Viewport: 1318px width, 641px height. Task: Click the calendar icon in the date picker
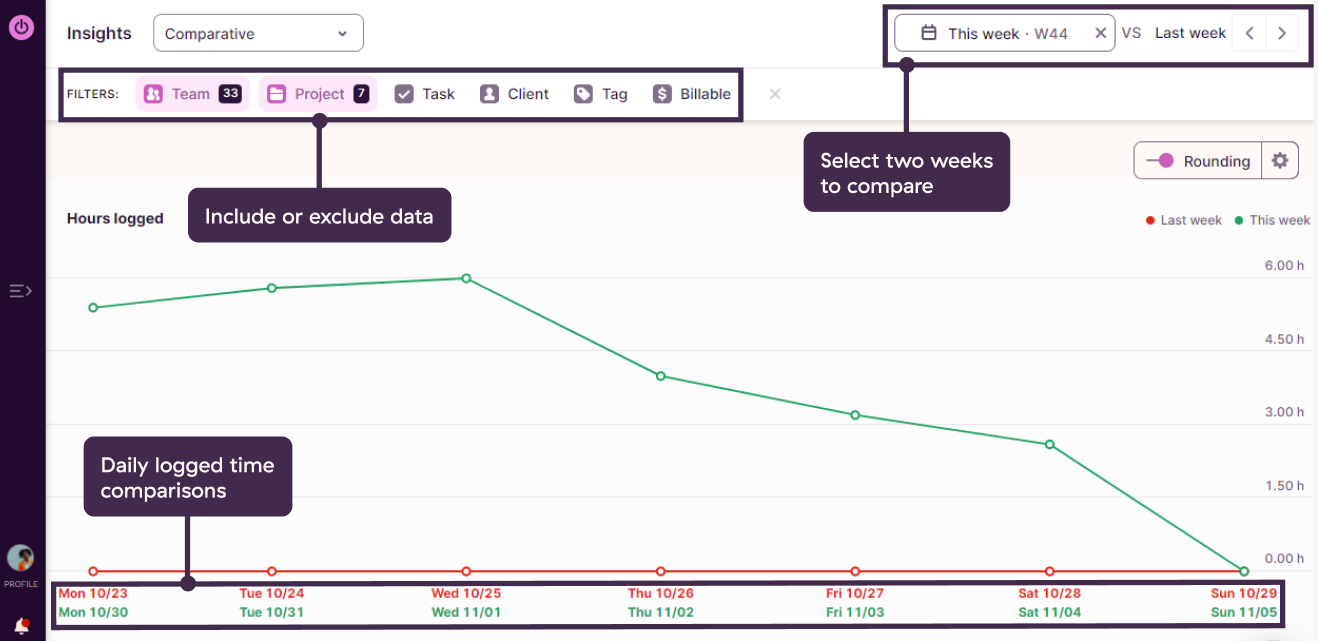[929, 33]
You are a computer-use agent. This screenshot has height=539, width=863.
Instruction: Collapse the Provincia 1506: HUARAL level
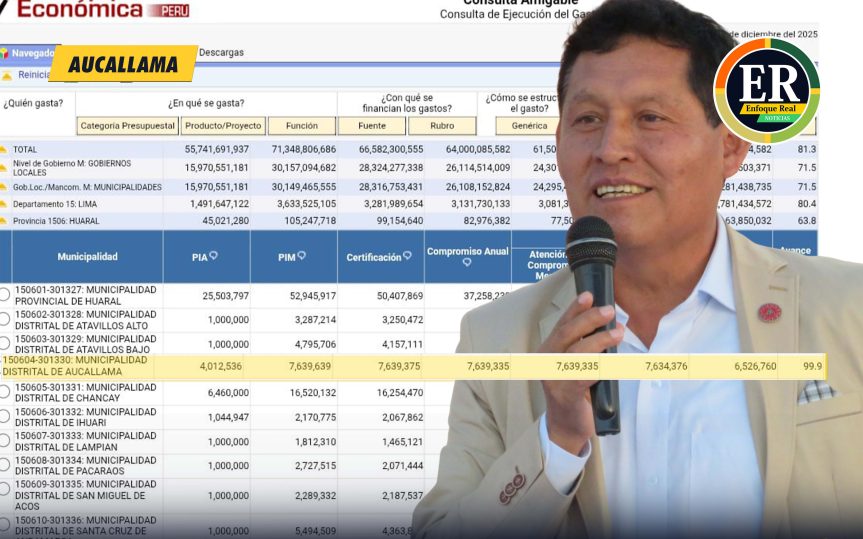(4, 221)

----------------------------------------

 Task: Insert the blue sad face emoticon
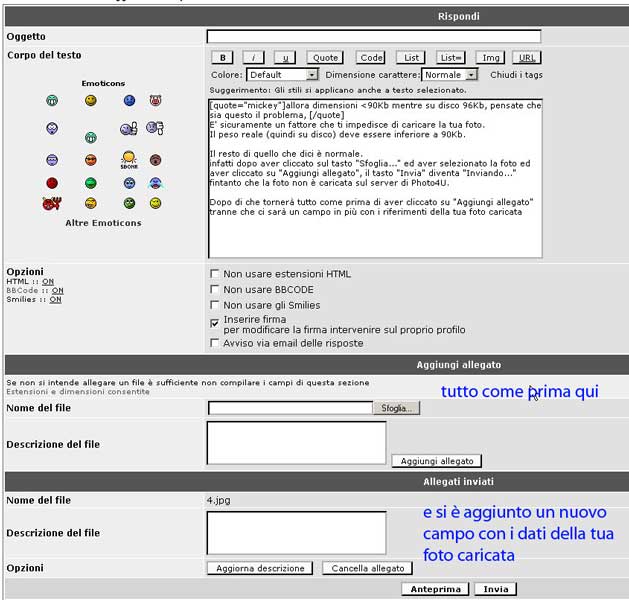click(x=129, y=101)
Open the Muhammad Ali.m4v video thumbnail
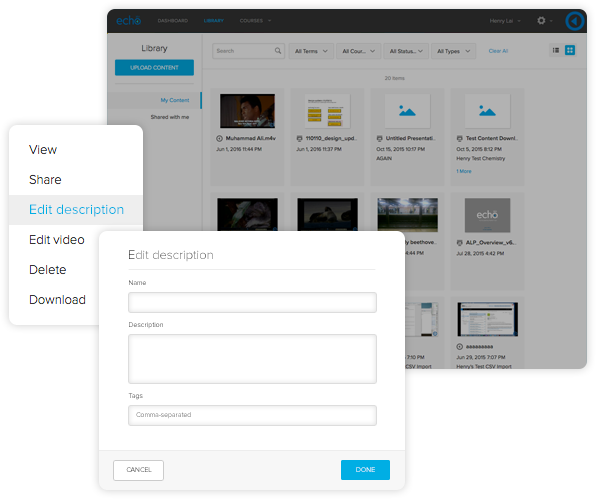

----------------------------------------

In the entries above, find the line with "Task: Insert the blue sad face emoticon" and the line with "Open the Muhammad Ali.m4v video thumbnail". Return exactly those lines and all the ones between them, pictures excluded.

 Task: Insert the blue sad face emoticon
click(x=129, y=101)
Open the Muhammad Ali.m4v video thumbnail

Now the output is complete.